**Texte proposé:**
Cette conférence avait pour but de montrer par des exemples concrets comment la désacidification de masse peut être mise en application. Des représentants des bibliothèques et des archives ont expliqué le choix de leur procédé ainsi que la place consacrée à ce dispositif au sein de leur programme de conservation. Voici un résumé des interventions marquantes de ces journées :
Dr. Hubert HOING (Directeur, Archives d'Etat de Basse-Saxe)
Les Archives d'Etat de Basse-Saxe ont choisi pour traiter leurs archives le procédé de Bückeburg de la société Neschen. Cette méthode7 présente l'avantage de fixer les encres avant le traitement de désacidification. Pour les documents reliés, les Archives d'Etat ont fait appel à la firme Battelle et à la société Archimascon (procédé Bookkeeper). Les effets secondaires d'ordre physique et chimique sont des éléments décisifs dans le choix de ces méthodes de désacidification.
Le budget alloué annuellement ne permet pas de tout traiter. Une sélection rigoureuse des documents doit donc être effectuée : l'importance du contenu, la fréquence de la demande et la valeur intrinsèque du document constituent quelques exemples de critères de sélection.
Dr. Rainer HOFMANN (Archives fédérales, Berlin)
Les Archives fédérales disposent de 250 km de documents, dont la majeure partie date de la période sombre du papier (après 1850) et est susceptible d'être dégradée. Neschen comptait mettre en marche, à la fin de l'année 2000, une unité de désacidification utilisant le procédé de Bückeburg, près de Berlin. Les traitements doivent être réalisés par le personnel de cette société tandis que des experts indépendants vérifieront la qualité de la prestation. Les Archives fédérales investiront pour les douze années à venir 6 millions DM (20 millions FF) dans le traitement de certaines collections jugées parmi les plus importantes et qui représentent seulement un pour cent des collections totales des Archives. Ces chiffres amènent certaines considérations quant à la politique de conservation : il faut établir clairement des priorités de façon à éviter des demandes de fonds irréalistes et insister sur l'utilisation de papiers permanents dans l'administration publique.
Dr. Helga HUNGER (Directeur, Bayeris-che Staatsbibliothek)

**Données fournies:**

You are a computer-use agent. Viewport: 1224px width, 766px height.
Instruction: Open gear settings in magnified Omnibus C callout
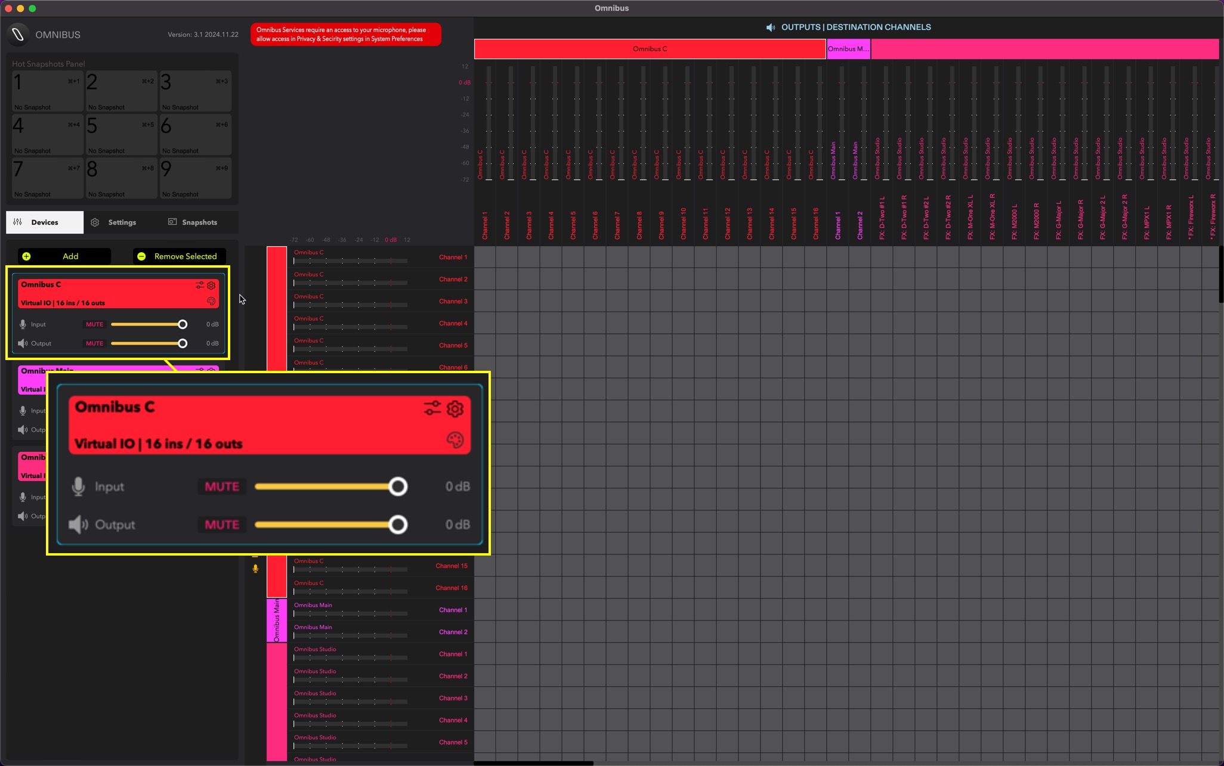click(x=455, y=409)
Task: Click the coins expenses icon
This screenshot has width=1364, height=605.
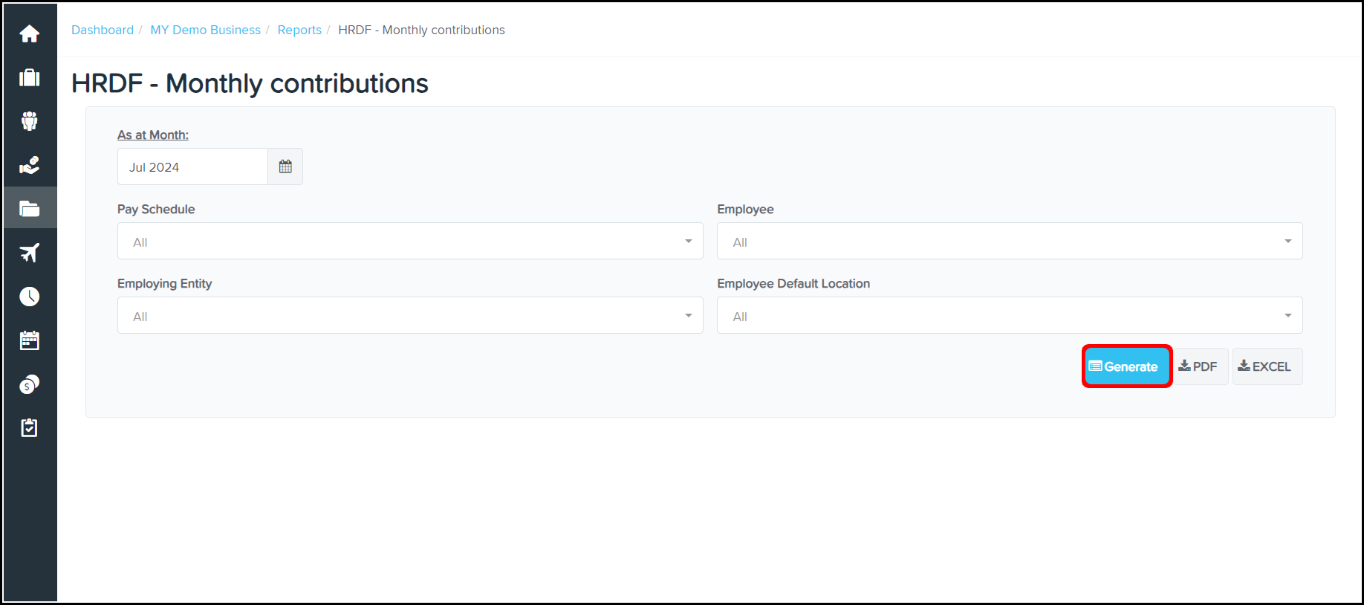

**Consigne 1:**
Répondez à ces questions sur le texte consacré à la désacidification de masse :
(a) Quel procédé les Archives d'Etat de Basse-Saxe ont-elles retenu pour traiter leurs archives ?
(b) De combien de kilomètres de documents disposent les Archives fédérales ?
(c) Quelle somme les Archives fédérales investiront-elles au cours des douze années à venir ?
**Consigne 2:**
Recopiez mot pour mot chaque ligne des entrées, en omettant les images.

**Corrigé 1:**
(a) Le procédé de Bückeburg de la société Neschen.
(b) 250 km.
(c) 6 millions DM (20 millions FF).

**Corrigé 2:**
You are a computer-use agent. Viewport: 1224px width, 766px height.
Instruction: Open gear settings in magnified Omnibus C callout
click(x=455, y=409)
Task: Click the coins expenses icon
This screenshot has width=1364, height=605.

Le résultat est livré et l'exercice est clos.